Category: Stereographic projection

Circles of eternal return

Posted on by arkajad

Let me recall the particular trajectory that we are discussing. In fact the particular part of this particular trajectory where the flip occurs.


Click on the image to open gif animation. It will take time to load as it is 2.5 MB.

The flip is much like one of these flips that Russian cosmonaut Dzhanibekov observed in zero gravity, and was very much perplexed by the phenomenon.

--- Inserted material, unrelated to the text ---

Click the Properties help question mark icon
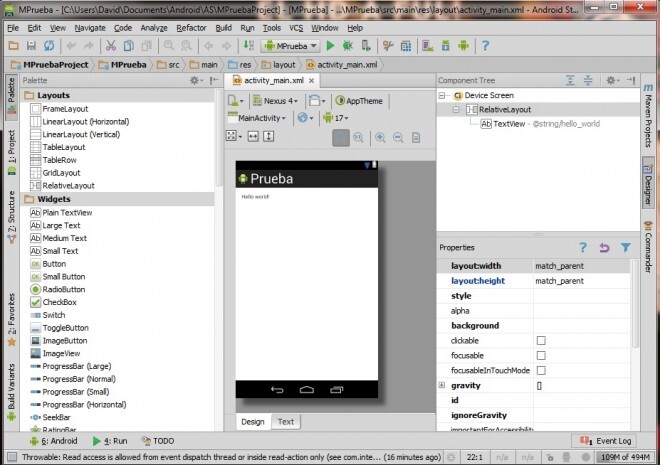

We are investigating the jungle of math that we have to apply in order to simulate such a behavior of an ideal Platonic rigid body. At present we are analyzing the special conditions when only one flip happens. Apart of a rather short (as compared to eternity) period of time when the flip occurs, the body rotates uniformly about its middle axis. Its trajectory in the rotation group, represented by quaternions of unit norm, follows a circle. One circle before flip, another circle after the flip.

In this note I am taking a close look at these two circles. Can we find their exact coordinate representation in 3D after stereographic projection?
Yes, we can, and we will do it now.
We use the formulas from Meeting with remarkable circles.
For the body of our choice, with moments of inertia I_1=1, I_2=2,I_3=3, and on the trajectory where d=1/I_2, the constants that enter the solution have values

(1)   \begin{eqnarray*} A_1&=&\sqrt{\frac{I_1(I_3-I_2)}{I_2(I_3-I_1)}}=1/2,\\ A_2&=&1,\\ A_3&=&\sqrt{\frac{I_3(I_2-I_1)}{I_2(I_3-I_1)}}=\frac{\sqrt{3}}{2},\\ B&=&\frac{1}{I_2}\,\sqrt{\frac{(I_2-I_1)(I_3-I_2)}{I_1I_3}}=\frac{1}{2\sqrt{3}},\\ \delta&=&\frac{\sqrt{I_2(I_3-I_1)}-\sqrt{I_1(I_3-I_2)}}{\sqrt{I_3(I_2-I_1)}}=\frac{1}{\sqrt{3}}. \end{eqnarray*}

In the solution of the Euler’s equations we have functions \tanh (Bt) and \mathrm{sech} (Bt)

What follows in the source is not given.